→ **Brief**
Below are some records; output exactly the lines from the line with "[Follow us on Telegram] (817, 2399)" to the line with "Se connecter (956, 2365)", both ends kept, and nothing more.

Data entries:
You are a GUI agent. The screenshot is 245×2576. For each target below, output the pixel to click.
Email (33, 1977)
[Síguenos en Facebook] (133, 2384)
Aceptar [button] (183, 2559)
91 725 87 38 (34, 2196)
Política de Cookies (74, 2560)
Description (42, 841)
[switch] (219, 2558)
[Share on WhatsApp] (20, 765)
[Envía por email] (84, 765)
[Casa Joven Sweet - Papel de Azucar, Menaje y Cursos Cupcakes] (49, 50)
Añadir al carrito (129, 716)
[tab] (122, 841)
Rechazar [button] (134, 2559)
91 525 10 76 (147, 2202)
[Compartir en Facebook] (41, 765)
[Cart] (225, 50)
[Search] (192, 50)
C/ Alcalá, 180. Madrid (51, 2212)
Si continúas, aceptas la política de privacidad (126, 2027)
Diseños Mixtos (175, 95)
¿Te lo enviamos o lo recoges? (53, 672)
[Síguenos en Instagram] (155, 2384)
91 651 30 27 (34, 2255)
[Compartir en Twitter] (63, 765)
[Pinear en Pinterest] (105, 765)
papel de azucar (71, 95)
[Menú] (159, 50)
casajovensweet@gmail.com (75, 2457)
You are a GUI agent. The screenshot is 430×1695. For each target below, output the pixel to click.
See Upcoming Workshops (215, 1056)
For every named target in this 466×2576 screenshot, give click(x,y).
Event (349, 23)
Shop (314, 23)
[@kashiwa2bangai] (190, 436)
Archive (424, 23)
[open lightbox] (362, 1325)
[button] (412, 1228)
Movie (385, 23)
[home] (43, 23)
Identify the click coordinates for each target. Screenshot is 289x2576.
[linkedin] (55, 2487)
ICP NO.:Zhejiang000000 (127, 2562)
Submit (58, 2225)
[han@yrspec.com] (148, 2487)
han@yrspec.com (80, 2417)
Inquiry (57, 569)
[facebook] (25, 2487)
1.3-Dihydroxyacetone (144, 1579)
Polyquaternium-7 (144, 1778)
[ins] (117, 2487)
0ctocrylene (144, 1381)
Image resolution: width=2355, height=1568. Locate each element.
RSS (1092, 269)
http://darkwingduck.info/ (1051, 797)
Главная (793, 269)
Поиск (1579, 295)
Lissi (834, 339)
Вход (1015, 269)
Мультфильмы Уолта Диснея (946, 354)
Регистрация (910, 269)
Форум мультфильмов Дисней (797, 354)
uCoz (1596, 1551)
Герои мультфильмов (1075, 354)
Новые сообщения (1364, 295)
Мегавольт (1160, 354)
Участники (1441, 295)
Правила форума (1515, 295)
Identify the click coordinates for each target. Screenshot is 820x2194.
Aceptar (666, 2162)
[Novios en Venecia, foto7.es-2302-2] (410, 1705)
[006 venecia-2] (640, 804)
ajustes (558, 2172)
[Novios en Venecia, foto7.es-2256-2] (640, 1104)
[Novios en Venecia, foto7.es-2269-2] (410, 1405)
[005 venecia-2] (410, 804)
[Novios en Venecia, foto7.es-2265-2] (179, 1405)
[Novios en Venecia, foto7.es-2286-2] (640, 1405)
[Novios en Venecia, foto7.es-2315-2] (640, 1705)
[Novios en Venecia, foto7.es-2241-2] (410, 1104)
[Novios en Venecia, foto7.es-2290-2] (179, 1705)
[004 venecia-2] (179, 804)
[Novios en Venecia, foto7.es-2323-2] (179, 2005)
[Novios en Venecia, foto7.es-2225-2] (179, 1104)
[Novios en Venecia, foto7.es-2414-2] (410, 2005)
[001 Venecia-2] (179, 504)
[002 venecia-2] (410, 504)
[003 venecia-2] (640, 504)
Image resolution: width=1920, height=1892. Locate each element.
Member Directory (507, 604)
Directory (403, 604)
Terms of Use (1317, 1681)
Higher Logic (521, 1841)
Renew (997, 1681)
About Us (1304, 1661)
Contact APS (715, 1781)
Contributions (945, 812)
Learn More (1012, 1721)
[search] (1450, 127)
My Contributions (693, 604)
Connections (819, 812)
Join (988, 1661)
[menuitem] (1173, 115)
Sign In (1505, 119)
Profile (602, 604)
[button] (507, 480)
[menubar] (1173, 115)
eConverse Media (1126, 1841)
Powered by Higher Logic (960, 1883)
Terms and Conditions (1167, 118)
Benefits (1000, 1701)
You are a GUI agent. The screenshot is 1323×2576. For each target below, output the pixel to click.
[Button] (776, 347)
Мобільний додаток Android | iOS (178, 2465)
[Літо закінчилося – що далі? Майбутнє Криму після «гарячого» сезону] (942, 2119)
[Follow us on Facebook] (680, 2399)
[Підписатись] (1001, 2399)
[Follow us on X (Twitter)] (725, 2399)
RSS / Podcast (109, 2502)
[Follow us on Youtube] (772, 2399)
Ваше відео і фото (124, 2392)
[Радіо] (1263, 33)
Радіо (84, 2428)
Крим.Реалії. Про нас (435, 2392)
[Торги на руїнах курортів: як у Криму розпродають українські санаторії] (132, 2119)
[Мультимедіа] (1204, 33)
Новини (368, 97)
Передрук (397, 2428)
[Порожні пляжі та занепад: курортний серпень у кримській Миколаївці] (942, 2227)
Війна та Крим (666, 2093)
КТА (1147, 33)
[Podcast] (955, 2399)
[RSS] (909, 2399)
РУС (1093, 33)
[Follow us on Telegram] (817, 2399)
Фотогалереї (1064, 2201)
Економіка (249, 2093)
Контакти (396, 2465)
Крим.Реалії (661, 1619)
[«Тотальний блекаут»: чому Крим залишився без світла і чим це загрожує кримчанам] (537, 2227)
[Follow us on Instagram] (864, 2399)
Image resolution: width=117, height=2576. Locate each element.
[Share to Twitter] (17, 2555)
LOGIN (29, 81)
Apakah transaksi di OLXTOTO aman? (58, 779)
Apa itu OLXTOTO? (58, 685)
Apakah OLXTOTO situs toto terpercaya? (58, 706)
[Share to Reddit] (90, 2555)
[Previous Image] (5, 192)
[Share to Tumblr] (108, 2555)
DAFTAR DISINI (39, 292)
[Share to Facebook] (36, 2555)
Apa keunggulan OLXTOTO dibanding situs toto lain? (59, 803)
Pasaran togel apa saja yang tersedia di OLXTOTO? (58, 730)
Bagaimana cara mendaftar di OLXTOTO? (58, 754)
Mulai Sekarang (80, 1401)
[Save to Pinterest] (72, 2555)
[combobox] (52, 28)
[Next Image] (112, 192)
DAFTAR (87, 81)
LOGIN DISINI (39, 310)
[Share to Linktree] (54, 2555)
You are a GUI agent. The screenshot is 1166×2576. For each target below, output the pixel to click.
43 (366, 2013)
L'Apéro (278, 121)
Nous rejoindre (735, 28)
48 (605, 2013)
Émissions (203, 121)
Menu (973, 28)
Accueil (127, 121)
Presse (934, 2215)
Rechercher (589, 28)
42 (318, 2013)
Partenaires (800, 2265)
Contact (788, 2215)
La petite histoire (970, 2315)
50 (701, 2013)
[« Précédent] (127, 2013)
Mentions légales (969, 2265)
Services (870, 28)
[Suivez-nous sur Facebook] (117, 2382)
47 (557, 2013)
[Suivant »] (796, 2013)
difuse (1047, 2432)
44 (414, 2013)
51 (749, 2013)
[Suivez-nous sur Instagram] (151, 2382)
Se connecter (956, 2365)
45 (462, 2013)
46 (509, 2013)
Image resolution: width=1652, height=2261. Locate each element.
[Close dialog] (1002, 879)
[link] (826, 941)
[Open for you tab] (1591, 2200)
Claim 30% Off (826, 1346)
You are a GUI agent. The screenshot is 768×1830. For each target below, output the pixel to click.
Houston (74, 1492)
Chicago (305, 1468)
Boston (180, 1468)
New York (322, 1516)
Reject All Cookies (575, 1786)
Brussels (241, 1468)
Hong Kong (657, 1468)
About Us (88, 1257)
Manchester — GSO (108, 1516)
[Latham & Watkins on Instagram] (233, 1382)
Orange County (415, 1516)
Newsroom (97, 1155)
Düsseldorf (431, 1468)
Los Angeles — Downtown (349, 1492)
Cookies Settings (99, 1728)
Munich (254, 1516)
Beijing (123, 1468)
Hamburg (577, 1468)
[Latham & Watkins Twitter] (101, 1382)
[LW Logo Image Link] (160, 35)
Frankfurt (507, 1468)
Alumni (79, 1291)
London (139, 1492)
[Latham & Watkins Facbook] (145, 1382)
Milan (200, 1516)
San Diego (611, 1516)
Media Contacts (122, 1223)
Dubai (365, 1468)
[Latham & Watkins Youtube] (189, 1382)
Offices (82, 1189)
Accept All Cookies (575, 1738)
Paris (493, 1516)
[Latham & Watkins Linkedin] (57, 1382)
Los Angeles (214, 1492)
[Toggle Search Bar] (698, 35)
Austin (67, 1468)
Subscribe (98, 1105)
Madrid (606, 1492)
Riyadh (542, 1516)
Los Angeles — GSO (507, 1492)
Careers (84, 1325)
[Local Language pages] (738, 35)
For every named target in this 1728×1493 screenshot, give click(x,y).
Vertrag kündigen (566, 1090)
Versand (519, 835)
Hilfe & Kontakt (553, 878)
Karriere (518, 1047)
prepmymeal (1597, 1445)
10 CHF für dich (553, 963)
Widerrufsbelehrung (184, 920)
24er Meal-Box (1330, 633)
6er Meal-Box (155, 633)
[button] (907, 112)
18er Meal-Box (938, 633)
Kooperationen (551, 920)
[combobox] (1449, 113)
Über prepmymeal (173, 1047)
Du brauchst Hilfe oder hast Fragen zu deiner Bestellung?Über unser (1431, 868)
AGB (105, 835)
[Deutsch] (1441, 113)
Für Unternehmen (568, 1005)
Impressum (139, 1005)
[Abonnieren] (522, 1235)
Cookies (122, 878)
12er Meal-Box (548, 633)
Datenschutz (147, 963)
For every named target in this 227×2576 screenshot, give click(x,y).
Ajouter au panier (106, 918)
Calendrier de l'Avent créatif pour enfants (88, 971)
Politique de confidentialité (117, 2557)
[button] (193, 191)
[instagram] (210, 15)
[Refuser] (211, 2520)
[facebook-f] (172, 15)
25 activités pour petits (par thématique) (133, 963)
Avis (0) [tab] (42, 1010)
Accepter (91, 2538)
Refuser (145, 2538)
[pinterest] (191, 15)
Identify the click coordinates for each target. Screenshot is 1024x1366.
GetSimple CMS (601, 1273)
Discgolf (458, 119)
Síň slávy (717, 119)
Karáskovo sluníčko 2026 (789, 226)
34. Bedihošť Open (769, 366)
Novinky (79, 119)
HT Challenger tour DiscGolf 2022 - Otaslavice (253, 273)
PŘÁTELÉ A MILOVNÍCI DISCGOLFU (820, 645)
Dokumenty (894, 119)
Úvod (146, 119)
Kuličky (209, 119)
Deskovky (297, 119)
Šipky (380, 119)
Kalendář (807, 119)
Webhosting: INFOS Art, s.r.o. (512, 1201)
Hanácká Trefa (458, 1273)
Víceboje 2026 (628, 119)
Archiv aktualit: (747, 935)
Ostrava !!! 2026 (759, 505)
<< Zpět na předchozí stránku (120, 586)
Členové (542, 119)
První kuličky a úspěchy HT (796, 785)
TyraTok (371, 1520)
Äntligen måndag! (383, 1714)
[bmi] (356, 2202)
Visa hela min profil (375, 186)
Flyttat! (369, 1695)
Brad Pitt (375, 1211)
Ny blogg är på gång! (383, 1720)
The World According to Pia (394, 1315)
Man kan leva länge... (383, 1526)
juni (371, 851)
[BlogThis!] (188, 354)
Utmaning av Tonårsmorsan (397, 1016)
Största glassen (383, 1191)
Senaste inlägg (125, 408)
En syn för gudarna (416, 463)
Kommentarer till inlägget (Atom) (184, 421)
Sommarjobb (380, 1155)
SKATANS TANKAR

→ **Your response**
[Follow us on Telegram] (817, 2399)
Фотогалереї (1064, 2201)
Економіка (249, 2093)
Контакти (396, 2465)
Крим.Реалії (661, 1619)
[«Тотальний блекаут»: чому Крим залишився без світла і чим це загрожує кримчанам] (537, 2227)
[Follow us on Instagram] (864, 2399)
Image resolution: width=117, height=2576. Locate each element.
[Share to Twitter] (17, 2555)
LOGIN (29, 81)
Apakah transaksi di OLXTOTO aman? (58, 779)
Apa itu OLXTOTO? (58, 685)
Apakah OLXTOTO situs toto terpercaya? (58, 706)
[Share to Reddit] (90, 2555)
[Previous Image] (5, 192)
[Share to Tumblr] (108, 2555)
DAFTAR DISINI (39, 292)
[Share to Facebook] (36, 2555)
Apa keunggulan OLXTOTO dibanding situs toto lain? (59, 803)
Pasaran togel apa saja yang tersedia di OLXTOTO? (58, 730)
Bagaimana cara mendaftar di OLXTOTO? (58, 754)
Mulai Sekarang (80, 1401)
[Save to Pinterest] (72, 2555)
[combobox] (52, 28)
[Next Image] (112, 192)
DAFTAR (87, 81)
LOGIN DISINI (39, 310)
[Share to Linktree] (54, 2555)
You are a GUI agent. The screenshot is 1166×2576. For each target below, output the pixel to click.
43 (366, 2013)
L'Apéro (278, 121)
Nous rejoindre (735, 28)
48 (605, 2013)
Émissions (203, 121)
Menu (973, 28)
Accueil (127, 121)
Presse (934, 2215)
Rechercher (589, 28)
42 (318, 2013)
Partenaires (800, 2265)
Contact (788, 2215)
La petite histoire (970, 2315)
50 (701, 2013)
[« Précédent] (127, 2013)
Mentions légales (969, 2265)
Services (870, 28)
[Suivez-nous sur Facebook] (117, 2382)
47 (557, 2013)
[Suivant »] (796, 2013)
difuse (1047, 2432)
44 (414, 2013)
51 (749, 2013)
[Suivez-nous sur Instagram] (151, 2382)
Se connecter (956, 2365)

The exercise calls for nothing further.